Good thought-provoking post. To isolate any singular attribute and discuss whether it is essential to leadership is to do an injustice to the complexity of leadership. Charisma can be situationally critical. I don’t think it is univerally important as a leadership criteria, but I’ve seen situations where a non-charismatic leader would likely fail. We could have the same debate about intelligence or energy.

In a blog of July 6th, 2009 you wrote: “Wendy Kopp is right; charisma IS overrated, because it is a surface quality in most people that has little to do with teaching, leadership or actually getting people to perform.” The accuracy of that statement obviously depends on how you define charisma. Frankly I haven’t found two people who defined it the same way. Little academic research has surfaced in the past decade. If you think charisma equates to exuding charm and social polish, I’d agree.

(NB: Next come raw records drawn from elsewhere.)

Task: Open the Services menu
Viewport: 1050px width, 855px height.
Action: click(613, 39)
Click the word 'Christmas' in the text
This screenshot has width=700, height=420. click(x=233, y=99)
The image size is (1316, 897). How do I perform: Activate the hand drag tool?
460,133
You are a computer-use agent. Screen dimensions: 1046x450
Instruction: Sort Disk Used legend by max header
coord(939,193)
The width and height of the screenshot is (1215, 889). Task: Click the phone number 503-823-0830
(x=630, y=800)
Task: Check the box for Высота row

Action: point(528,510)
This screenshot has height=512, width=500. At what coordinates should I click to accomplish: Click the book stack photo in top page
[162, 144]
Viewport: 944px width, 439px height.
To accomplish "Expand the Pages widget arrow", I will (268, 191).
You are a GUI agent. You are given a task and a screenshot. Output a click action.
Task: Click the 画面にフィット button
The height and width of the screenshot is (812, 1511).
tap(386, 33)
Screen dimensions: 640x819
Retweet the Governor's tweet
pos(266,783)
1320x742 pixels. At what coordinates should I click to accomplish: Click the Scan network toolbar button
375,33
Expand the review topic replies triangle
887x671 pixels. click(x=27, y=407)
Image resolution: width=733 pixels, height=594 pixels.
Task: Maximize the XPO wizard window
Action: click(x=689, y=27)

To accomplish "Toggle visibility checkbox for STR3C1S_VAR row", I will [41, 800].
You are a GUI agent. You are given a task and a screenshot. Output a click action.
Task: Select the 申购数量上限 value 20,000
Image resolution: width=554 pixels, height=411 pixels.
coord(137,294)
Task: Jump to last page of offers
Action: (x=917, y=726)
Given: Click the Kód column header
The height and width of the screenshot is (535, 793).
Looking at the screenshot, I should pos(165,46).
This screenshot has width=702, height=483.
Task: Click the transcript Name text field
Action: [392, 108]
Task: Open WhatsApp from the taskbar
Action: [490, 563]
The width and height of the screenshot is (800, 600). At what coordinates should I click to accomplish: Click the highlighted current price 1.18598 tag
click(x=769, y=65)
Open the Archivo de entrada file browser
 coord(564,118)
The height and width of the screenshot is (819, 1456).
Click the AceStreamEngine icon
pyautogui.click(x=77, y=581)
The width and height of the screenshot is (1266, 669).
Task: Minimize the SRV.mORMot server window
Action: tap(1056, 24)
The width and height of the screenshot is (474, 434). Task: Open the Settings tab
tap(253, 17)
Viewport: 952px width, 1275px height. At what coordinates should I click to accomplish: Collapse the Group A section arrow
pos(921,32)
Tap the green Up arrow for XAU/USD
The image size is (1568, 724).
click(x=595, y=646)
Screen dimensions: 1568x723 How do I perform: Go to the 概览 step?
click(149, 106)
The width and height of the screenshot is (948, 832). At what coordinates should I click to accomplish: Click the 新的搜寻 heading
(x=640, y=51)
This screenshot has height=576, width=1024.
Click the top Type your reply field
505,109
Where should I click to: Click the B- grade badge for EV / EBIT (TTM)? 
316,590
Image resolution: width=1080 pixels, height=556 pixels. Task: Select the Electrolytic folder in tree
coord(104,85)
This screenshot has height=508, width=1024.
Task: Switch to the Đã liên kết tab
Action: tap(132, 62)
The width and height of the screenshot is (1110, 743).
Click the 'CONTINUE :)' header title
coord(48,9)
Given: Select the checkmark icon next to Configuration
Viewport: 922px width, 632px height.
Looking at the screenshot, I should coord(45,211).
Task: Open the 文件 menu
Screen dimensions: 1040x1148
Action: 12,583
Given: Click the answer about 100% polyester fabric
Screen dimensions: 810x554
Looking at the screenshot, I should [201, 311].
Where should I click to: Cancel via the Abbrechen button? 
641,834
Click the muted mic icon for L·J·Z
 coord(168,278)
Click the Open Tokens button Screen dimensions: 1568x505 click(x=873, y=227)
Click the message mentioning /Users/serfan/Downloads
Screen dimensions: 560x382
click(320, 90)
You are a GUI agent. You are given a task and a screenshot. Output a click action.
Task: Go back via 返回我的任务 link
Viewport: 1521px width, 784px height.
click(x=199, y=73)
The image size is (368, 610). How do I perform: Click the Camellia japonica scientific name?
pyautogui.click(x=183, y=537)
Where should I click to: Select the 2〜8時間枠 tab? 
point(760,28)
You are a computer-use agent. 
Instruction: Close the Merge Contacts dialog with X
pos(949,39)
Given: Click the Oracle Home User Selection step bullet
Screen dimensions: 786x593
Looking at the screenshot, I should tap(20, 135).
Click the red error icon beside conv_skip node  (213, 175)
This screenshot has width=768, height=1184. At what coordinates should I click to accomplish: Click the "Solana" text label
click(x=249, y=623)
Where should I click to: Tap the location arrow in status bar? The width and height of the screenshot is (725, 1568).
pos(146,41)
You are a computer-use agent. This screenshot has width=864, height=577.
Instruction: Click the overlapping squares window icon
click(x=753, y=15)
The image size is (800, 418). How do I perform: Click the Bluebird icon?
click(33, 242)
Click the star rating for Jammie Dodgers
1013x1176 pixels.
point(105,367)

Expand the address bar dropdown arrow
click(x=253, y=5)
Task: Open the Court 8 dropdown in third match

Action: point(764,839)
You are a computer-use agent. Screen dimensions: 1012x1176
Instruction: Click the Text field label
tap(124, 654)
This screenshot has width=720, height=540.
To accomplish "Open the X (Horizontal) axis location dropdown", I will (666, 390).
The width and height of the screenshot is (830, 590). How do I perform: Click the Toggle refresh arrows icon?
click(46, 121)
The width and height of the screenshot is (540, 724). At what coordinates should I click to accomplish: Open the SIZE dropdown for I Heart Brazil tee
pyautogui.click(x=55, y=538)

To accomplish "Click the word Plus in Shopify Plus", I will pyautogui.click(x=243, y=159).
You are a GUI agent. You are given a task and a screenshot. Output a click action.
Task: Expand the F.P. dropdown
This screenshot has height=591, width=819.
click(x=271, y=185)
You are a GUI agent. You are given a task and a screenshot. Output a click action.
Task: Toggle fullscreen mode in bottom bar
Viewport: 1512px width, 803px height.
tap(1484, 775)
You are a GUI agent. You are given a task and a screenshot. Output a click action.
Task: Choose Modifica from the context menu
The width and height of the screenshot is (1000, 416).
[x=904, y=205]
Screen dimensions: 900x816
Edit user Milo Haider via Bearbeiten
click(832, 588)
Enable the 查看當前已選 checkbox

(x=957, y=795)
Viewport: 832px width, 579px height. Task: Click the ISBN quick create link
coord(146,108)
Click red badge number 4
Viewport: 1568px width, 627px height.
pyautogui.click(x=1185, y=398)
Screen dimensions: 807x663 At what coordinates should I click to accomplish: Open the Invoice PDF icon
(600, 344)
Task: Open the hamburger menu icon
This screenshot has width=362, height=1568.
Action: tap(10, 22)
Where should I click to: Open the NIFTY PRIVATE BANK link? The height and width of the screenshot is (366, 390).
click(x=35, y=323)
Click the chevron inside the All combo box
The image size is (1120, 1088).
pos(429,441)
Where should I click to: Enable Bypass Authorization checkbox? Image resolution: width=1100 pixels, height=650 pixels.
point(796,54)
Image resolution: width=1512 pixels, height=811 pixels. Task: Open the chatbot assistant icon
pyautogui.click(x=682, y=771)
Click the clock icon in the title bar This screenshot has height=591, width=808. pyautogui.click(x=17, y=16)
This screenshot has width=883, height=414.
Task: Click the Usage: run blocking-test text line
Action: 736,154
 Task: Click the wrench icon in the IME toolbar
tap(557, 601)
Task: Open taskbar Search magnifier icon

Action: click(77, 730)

We have some extensive data based on multi-rater feedback to about 14,500 leaders that confirms that the quality of “inspires and motivates to high performance” was the single most important leadership competency. It is the most highly correlated competency with high levels of employee commitment and it is the quality subordinates most yearn for in their boss. If you concur that “inspiring and motivating” is quite synonymous with charisma, our analysis is that the components of inspiring behavior are far from surface qualities; but include things like setting stretch goals, creating clear vision, communicating effectively, being a good team player, developing people and being innovative. We deconstructed this “inspiring and motivating” quality by analyzing 1000 such leaders and determining what they did differently from those who were seen as ho-hum, uninspiring leaders.

Bottom line—-don’t sell “inspiring and motivating” behavior short as an important driver of business results.